Listing for locating displayed items:
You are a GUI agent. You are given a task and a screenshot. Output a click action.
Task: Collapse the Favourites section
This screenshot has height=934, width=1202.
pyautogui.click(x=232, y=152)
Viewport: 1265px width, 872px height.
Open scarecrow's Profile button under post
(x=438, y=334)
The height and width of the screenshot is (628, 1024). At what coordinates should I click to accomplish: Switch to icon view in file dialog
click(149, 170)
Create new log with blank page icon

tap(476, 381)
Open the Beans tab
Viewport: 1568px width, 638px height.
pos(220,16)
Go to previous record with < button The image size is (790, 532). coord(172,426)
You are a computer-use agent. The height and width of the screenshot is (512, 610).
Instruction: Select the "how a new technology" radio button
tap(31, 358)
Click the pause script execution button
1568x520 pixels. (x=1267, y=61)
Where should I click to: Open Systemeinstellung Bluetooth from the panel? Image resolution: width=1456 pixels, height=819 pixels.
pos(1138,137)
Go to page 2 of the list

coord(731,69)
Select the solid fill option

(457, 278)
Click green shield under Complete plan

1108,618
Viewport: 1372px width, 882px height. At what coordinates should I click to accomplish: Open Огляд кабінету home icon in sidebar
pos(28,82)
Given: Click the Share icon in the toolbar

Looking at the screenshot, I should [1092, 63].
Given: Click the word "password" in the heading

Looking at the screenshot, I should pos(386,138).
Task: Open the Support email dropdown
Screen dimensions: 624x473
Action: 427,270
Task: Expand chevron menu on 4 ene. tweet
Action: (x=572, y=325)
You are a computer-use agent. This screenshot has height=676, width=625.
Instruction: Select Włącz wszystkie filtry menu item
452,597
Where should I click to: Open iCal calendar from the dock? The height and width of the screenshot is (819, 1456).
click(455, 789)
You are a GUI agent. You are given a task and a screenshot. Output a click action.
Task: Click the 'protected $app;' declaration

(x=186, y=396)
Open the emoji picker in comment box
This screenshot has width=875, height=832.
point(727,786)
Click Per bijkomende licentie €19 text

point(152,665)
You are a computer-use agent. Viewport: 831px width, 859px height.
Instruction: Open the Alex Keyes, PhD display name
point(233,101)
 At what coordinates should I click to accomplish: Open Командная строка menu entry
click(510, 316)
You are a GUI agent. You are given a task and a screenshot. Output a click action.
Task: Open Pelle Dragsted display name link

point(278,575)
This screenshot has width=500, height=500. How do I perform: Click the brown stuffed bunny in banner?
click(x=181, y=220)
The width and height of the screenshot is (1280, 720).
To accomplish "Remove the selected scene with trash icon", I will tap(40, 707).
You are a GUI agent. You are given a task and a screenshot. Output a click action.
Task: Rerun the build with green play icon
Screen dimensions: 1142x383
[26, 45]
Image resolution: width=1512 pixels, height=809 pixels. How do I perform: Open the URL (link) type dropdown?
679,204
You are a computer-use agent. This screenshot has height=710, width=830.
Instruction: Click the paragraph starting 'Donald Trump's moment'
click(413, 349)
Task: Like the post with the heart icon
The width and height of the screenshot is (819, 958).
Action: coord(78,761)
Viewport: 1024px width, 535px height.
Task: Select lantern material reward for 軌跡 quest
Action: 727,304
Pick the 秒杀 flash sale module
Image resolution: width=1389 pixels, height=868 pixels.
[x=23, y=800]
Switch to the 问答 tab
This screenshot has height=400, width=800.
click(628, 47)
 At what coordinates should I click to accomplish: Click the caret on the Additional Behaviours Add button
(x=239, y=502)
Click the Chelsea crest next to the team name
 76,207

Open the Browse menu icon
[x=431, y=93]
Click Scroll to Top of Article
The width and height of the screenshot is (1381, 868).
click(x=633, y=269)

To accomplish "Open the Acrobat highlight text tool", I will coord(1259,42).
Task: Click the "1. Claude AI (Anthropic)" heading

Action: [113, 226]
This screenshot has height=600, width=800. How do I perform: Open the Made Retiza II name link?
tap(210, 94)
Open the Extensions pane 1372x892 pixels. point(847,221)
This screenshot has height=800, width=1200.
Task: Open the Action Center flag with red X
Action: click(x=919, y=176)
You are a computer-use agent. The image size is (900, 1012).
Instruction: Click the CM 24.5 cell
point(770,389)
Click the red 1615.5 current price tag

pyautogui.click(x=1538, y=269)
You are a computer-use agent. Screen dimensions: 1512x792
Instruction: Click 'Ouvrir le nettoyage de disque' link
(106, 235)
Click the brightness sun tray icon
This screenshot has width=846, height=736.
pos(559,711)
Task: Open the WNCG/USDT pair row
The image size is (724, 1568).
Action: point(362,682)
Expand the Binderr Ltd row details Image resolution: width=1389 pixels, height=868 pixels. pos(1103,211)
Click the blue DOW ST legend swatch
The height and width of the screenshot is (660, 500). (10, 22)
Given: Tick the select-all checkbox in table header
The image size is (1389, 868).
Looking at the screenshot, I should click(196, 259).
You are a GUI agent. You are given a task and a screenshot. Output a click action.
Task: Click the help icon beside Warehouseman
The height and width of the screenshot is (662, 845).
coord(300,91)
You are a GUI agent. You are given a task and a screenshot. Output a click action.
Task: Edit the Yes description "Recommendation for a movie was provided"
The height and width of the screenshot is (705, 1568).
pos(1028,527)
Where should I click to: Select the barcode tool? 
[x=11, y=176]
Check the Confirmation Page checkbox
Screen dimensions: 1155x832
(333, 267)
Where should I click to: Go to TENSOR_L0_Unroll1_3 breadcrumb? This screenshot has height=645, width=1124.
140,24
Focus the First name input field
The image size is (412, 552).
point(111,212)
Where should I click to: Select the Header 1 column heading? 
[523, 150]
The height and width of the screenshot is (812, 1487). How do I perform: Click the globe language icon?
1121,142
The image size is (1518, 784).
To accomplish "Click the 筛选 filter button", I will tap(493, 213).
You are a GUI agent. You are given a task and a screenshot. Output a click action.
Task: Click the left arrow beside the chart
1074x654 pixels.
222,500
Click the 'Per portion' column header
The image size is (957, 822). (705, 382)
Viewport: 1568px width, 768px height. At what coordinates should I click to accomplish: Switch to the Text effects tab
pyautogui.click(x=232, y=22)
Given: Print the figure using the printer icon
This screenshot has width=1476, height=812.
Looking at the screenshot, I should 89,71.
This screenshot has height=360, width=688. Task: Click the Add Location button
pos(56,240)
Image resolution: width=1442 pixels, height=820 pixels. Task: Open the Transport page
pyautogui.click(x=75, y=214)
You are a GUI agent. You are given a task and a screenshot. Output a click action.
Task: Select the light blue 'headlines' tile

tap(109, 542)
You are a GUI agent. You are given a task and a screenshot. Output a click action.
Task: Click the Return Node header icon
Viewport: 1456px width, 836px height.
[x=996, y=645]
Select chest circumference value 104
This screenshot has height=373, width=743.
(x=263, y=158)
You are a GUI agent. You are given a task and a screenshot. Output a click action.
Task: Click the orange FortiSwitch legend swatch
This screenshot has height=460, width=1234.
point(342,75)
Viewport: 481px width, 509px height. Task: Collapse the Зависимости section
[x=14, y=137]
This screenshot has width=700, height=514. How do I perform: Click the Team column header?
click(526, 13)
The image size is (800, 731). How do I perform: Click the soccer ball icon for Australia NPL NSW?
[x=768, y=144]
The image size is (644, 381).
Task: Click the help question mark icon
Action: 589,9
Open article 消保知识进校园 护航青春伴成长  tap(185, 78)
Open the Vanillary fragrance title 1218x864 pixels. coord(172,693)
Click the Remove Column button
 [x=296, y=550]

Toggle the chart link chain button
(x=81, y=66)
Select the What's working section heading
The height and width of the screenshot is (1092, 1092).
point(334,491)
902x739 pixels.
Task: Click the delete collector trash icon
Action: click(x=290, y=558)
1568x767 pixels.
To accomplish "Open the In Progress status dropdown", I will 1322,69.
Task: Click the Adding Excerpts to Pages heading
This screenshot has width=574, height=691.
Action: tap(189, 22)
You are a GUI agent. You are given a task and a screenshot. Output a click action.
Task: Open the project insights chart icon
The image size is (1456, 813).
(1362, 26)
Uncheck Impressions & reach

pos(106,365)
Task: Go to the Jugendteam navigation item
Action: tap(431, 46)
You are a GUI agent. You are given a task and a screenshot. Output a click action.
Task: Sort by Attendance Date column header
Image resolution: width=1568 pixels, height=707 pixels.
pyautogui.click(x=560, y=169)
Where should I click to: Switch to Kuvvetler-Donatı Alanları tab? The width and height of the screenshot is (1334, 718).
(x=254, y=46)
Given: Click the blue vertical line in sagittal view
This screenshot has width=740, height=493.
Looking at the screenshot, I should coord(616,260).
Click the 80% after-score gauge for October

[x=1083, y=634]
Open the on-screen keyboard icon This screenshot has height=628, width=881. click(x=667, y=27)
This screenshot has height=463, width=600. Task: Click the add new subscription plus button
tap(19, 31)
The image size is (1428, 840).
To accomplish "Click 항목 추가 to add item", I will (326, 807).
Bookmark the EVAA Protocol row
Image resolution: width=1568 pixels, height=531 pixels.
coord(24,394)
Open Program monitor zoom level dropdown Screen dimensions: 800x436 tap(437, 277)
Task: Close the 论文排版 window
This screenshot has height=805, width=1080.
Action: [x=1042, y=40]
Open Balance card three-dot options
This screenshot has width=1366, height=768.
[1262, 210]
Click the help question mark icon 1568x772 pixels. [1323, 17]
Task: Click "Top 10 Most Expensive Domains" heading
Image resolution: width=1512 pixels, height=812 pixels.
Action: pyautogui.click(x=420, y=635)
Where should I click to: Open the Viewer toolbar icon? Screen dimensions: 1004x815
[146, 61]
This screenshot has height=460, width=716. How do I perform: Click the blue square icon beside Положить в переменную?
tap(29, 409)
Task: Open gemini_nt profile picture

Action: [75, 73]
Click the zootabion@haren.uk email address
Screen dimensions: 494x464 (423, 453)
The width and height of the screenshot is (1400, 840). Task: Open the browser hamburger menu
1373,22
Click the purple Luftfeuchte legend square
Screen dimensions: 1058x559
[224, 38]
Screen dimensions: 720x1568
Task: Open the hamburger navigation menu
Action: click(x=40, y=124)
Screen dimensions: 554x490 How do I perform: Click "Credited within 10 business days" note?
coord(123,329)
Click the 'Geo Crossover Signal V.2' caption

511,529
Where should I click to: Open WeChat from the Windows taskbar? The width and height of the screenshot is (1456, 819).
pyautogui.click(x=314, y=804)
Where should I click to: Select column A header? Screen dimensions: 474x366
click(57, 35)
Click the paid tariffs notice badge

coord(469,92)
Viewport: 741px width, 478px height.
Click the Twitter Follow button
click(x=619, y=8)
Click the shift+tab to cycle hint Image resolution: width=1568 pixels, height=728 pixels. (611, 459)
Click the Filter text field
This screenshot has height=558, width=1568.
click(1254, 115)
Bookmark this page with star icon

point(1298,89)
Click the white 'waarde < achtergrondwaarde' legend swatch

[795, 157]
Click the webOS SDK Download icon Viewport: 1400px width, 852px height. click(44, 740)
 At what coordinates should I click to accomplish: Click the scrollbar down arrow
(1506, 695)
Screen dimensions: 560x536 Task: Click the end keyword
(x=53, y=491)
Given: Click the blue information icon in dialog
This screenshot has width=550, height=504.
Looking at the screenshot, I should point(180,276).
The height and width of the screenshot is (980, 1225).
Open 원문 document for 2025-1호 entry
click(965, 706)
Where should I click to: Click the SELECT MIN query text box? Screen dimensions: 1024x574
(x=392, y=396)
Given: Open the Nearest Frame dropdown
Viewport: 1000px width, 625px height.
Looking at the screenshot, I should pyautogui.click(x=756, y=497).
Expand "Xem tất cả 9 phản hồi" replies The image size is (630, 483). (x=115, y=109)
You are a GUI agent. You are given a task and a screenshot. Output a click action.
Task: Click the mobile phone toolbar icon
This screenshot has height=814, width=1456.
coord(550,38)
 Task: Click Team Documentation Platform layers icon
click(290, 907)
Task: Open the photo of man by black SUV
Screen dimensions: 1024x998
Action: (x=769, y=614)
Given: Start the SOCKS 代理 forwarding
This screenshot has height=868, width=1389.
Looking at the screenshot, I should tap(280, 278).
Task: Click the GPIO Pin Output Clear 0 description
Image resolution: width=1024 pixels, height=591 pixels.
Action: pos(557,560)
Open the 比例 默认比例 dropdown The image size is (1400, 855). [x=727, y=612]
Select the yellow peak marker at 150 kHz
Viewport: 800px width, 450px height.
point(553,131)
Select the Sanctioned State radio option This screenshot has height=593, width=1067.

▶ [Aim of the task]
Render the listing above as a Markdown table with columns "Row" and "Line text", starting at the first line and ending at the line containing "tap(31, 358)". Leave out blank lines.

▶ [Complete answer]
| Row | Line text |
|---|---|
| 1 | You are a GUI agent. You are given a task and a screenshot. Output a click action. |
| 2 | Task: Collapse the Favourites section |
| 3 | This screenshot has height=934, width=1202. |
| 4 | pyautogui.click(x=232, y=152) |
| 5 | Viewport: 1265px width, 872px height. |
| 6 | Open scarecrow's Profile button under post |
| 7 | (x=438, y=334) |
| 8 | The height and width of the screenshot is (628, 1024). At what coordinates should I click to accomplish: Switch to icon view in file dialog |
| 9 | click(149, 170) |
| 10 | Create new log with blank page icon |
| 11 | tap(476, 381) |
| 12 | Open the Beans tab |
| 13 | Viewport: 1568px width, 638px height. |
| 14 | pos(220,16) |
| 15 | Go to previous record with < button The image size is (790, 532). coord(172,426) |
| 16 | You are a computer-use agent. The height and width of the screenshot is (512, 610). |
| 17 | Instruction: Select the "how a new technology" radio button |
| 18 | tap(31, 358) |